=== What is asked ===
Could you print, word for word, the rows starting with the line that contains "This screenshot has width=1200, height=800." and going on through the line that contains "click(410, 468)", with both of those lines included?

─── Given records ───

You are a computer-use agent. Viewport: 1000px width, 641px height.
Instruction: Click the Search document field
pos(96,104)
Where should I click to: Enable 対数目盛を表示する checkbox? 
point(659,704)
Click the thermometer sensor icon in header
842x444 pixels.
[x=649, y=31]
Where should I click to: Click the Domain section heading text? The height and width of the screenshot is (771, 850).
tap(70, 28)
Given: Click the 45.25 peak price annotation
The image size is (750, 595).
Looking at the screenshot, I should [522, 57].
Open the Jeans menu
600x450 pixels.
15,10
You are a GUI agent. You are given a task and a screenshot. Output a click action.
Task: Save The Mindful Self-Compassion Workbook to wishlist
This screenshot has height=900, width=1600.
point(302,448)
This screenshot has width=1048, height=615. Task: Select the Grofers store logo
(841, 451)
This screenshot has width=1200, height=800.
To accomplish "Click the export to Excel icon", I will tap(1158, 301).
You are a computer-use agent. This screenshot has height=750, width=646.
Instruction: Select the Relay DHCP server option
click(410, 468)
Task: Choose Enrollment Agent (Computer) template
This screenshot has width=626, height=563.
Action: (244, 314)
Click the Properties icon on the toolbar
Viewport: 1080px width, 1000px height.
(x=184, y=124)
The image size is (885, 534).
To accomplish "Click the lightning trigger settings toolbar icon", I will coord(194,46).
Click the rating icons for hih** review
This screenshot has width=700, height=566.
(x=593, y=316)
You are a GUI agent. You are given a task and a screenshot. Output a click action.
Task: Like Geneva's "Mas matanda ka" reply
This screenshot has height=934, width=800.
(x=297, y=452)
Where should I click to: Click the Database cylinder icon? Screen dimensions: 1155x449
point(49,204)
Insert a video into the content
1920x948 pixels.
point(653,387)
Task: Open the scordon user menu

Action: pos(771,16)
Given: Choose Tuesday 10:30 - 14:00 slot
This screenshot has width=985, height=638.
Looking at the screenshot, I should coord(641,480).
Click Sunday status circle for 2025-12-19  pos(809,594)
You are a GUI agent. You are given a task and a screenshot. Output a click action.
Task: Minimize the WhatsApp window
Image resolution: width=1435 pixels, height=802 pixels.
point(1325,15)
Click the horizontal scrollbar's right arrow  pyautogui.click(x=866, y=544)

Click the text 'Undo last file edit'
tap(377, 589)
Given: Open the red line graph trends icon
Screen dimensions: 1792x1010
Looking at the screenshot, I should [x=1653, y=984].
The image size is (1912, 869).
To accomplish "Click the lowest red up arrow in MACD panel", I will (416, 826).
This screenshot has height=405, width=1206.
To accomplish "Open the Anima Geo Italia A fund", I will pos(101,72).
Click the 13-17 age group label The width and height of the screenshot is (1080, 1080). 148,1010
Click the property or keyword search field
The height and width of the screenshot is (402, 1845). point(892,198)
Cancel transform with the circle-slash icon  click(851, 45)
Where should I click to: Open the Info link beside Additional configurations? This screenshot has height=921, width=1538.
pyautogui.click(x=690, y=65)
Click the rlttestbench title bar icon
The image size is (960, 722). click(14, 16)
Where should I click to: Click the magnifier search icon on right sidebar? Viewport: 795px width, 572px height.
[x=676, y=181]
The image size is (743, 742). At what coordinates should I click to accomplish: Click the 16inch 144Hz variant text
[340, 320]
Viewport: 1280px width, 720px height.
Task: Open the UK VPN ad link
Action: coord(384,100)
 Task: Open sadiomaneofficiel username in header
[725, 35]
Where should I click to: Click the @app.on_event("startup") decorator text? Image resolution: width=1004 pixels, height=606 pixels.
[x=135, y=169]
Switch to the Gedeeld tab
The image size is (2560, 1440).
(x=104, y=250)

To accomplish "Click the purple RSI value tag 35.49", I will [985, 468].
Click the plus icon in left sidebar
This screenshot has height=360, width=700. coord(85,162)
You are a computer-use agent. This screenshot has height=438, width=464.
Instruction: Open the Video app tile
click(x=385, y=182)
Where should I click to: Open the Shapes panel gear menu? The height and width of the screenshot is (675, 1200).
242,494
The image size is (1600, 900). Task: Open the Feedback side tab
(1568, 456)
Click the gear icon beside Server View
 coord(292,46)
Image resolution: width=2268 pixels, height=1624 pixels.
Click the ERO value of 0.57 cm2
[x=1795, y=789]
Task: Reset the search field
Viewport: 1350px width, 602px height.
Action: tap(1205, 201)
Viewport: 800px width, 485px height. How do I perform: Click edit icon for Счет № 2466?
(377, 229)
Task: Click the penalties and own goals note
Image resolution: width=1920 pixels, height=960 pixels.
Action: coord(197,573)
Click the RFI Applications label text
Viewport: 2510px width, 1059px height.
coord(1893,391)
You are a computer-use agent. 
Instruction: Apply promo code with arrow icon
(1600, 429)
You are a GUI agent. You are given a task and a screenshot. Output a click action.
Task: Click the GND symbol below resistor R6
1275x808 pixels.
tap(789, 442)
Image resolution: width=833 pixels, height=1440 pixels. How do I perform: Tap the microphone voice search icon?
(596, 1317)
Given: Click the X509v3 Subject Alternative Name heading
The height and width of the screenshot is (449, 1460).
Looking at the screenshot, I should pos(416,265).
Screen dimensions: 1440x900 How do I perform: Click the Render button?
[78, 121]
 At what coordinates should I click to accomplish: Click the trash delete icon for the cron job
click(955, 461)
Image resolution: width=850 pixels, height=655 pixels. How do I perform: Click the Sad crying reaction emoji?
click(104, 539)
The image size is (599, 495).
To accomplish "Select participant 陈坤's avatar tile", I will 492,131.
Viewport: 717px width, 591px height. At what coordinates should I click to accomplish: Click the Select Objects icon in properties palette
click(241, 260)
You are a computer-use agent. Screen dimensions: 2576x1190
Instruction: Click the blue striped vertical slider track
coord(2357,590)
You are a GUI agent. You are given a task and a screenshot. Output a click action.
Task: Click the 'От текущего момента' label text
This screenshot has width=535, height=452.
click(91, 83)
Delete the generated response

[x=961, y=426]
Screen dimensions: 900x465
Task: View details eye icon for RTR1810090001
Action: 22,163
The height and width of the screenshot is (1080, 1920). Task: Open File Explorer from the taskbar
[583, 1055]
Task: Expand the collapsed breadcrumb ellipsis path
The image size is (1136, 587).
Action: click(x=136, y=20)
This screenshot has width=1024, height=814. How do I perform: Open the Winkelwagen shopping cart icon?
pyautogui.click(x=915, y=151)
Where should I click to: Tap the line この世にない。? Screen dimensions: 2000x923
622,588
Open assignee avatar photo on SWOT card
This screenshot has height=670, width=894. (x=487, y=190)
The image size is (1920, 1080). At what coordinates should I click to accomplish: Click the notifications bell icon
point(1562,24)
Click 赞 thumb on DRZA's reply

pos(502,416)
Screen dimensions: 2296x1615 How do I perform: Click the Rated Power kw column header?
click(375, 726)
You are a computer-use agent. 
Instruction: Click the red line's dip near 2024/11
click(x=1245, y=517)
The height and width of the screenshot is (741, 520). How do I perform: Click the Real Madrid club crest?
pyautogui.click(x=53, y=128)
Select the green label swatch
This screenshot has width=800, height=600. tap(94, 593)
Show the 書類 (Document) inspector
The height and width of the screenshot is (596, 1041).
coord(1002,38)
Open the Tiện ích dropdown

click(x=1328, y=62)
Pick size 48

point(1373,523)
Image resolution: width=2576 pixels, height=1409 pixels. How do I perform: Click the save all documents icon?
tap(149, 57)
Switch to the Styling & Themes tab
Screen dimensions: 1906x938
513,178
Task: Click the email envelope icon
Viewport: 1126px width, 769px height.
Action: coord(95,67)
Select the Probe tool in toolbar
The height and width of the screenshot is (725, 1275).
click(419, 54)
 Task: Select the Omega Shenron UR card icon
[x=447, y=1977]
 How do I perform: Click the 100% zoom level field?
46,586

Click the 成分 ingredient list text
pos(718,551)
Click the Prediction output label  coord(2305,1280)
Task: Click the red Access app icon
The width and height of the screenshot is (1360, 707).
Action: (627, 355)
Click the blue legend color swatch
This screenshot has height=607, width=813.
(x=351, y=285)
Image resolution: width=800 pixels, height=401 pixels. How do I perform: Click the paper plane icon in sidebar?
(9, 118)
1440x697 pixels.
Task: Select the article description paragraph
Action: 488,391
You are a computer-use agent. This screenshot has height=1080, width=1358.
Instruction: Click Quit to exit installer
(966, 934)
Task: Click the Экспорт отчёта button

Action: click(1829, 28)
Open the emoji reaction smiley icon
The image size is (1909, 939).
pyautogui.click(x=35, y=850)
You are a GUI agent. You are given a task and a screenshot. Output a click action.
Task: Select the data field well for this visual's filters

───

=== Output for this task ===
This screenshot has width=1200, height=800.
To accomplish "Click the export to Excel icon", I will tap(1158, 301).
You are a computer-use agent. This screenshot has height=750, width=646.
Instruction: Select the Relay DHCP server option
click(410, 468)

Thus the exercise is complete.